In questi giorni studenti, ricercatori e alcuni professori protestano, insieme, contro questa riforma universitaria. Perché?

Nelle sue quasi cinquanta pagine la riforma Gelmini va a toccare gli ingranaggi che consentono il macchinoso movimento degli Atenei italiani. Purtroppo questo meccanismo, anziché aiutare la vita universitaria degli studenti, unici fruitori dei servizi universitari, risulta essere costituito dal corpo docenti e ricercatori che protestano perché terrorizzati dalla perdita di importanti privilegi.

In effetti, il concorso d’abilitazione nazionale e la nuova idea che è alla base della professione di ricercatore sono i due punti del decreto che preoccupano, e non poco, alcuni docenti che hanno fatto del baronaggio universitario uno stile di vita. Ma come è possibile che il disaccordo di alcuni di loro possa incidere così tanto sull’opinione pubblica?

Il dato che garantisce alla protesta una massiccia risonanza è la mancata imparzialità proprio di questi docenti, che non fanno altro che mistificare la realtà. La conclusione? Il mondo accademico si è spaccato e i docenti che vedono i propri interessi minacciati sono scesi in piazza. Sarebbe stato più dignitoso, ma purtroppo utopistico, se questi professori avessero pensato al bene degli Atenei piuttosto che difendere le loro posizioni.

Bene, ma in tutto questo ci sono gli studenti che manifestano al loro fianco: cosa impensabile qualche anno fa, dura realtà oggi.

La componente studentesca prende spesso posizioni così drastiche perché trascinata dalla sinistra universitaria, per la quale questa rappresenta un’occasione d’oro per farsi belli agli occhi dei docenti e dei propri partiti di riferimento.

Una strumentalizzazione politica, dunque. Come vi state preparando in Consiglio d’Amministrazione all’approvazione di questa riforma?

Nel verbale di esame, a cui sono stati sottoposti gli Atenei italiani da parte del ministero, la quasi totalità degli esaminati del Sud Italia – tra cui l’Università di Bari – è tornata a casa con una severa bocciatura. Questo significa che il nostro Ateneo avrà una cifra drasticamente ridotta sulla voce del bilancio a causa del taglio del famoso Fondo di Finanziamento Ordinario, il contributo annuale del MIUR per i singoli Atenei. La riforma Gelmini, infatti, tende a premiare gli atenei che hanno saputo ottimizzare le risorse economiche e non chi, come noi, ha stilato bilanci ben poco rigorosi negli ultimi decenni!

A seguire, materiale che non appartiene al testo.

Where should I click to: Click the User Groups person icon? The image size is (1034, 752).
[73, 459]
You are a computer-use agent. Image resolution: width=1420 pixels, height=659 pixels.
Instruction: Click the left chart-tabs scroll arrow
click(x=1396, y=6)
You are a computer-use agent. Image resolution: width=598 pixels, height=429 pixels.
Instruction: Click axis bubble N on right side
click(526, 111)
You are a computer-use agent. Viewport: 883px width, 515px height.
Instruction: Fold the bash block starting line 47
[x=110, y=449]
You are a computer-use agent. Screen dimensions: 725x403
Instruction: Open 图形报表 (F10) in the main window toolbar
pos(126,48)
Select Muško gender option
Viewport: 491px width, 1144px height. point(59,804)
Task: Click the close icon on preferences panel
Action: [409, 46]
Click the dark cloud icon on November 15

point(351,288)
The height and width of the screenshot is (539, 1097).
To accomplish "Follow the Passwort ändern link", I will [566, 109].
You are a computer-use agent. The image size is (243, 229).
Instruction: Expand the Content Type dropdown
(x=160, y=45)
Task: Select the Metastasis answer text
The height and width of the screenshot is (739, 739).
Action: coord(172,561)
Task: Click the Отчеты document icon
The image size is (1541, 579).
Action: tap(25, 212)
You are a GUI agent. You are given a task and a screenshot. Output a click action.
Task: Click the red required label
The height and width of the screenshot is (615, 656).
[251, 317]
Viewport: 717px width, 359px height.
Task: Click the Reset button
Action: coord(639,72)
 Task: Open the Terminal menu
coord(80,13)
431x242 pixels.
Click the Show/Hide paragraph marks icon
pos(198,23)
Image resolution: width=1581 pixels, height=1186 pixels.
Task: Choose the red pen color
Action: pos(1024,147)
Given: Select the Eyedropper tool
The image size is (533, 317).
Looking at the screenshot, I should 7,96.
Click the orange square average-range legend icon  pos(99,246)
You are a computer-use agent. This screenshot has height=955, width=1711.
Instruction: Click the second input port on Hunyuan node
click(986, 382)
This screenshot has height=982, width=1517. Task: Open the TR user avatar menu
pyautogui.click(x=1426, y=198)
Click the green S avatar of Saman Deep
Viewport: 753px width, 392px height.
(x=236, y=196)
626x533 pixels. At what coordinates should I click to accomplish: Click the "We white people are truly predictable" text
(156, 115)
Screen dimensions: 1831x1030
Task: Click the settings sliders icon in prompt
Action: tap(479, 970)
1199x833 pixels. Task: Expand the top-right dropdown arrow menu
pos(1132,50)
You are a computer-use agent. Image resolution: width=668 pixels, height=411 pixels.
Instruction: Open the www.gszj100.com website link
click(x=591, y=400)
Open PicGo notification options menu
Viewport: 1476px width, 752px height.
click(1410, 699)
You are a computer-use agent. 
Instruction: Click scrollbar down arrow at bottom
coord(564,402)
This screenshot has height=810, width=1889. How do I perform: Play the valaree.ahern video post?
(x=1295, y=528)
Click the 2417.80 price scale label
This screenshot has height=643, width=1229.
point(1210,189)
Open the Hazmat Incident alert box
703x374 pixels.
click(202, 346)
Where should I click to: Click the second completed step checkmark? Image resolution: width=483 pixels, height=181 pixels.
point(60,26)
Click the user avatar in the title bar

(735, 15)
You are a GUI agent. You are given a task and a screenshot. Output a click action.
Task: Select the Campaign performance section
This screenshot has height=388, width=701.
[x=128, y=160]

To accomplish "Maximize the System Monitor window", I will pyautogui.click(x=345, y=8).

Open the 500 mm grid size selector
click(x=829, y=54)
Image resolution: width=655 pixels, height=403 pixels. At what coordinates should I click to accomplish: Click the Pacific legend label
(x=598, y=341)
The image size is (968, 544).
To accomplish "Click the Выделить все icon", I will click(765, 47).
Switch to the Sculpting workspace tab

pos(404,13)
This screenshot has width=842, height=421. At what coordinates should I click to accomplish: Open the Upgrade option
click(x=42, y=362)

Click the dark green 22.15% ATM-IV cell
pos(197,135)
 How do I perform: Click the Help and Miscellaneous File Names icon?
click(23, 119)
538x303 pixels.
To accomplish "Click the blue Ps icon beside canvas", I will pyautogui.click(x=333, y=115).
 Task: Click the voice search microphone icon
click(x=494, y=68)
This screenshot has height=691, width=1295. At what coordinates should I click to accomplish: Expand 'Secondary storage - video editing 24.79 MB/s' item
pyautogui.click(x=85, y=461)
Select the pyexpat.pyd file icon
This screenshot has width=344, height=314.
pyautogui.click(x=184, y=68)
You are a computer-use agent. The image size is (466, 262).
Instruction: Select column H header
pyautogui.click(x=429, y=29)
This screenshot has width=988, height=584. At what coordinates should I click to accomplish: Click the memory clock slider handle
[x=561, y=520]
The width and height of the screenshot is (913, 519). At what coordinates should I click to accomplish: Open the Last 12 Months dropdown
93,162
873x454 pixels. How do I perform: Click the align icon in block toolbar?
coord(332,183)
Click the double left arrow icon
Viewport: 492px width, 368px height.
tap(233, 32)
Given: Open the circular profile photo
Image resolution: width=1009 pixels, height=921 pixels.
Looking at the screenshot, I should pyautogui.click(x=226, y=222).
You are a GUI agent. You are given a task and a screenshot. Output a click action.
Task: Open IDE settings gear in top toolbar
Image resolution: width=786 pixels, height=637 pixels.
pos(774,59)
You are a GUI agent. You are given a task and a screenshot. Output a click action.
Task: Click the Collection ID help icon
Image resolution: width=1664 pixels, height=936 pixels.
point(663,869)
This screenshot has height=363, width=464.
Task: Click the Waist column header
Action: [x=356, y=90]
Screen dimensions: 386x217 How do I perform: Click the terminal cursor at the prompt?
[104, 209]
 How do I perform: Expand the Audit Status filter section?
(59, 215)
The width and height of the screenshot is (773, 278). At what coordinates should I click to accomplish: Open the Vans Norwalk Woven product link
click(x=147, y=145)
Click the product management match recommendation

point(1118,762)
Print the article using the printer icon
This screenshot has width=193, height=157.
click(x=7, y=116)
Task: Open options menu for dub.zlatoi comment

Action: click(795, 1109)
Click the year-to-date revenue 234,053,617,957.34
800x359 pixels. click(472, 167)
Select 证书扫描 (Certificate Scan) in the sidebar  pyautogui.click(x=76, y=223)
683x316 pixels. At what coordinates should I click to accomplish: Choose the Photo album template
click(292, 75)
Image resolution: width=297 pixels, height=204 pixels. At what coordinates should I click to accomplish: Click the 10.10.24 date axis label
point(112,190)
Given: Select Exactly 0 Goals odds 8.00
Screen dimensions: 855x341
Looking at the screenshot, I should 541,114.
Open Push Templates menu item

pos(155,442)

I fondi del ministero verranno destinati principalmente agli atenei virtuosi. Solo a coloro, insomma, che negli anni avranno dimostrato di saper bilanciare spesa e servizi. L’Università degli Studi di Bari è, a quanto dici, decisamente indietro da questo punto di vista. Qual è la strada della virtù?

Calcolando che il Fondo di Finanziamento Ordinario costituisce un’enorme fetta del nostro bilancio, l’Università è stata costretta a reagire con forza e con scelte spesso impopolari, ma assolutamente necessarie. Nella discussione sulla previsione dell’esercizio finanziario, già per l’anno 2010, era emerso un bilancio definito ironicamente, ma non erroneamente, di guerra. Ovviamente tutti i rappresentanti di categoria, come in tutte le guerre, hanno cercato di tutelare il più possibile la propria fazione: io, rappresentando la categoria degli studenti, cioè quella dei più deboli, ho dovuto votare contro la previsione di questo bilancio che ha poi visto l’aumento delle tasse degli studenti e la riduzione di importanti capitoli di spesa.

E’ l’unica via possibile per far quadrare i conti?

Purtroppo sì. Per responsabilizzare rettore e docenti è necessario porre dei limiti ai capitoli di spesa, altrimenti tutti potrebbero gestire tanti fondi, ma nessuno sarebbe capace di far tornare i conti. Definire la situazione del nostro Ateneo tragica è, forse, un eufemismo: tutti questi anni di mala gestione hanno distrutto questa Università e, oggi, solo il rigore può riportare Bari – come molte altre Università italiane – all’antico splendore.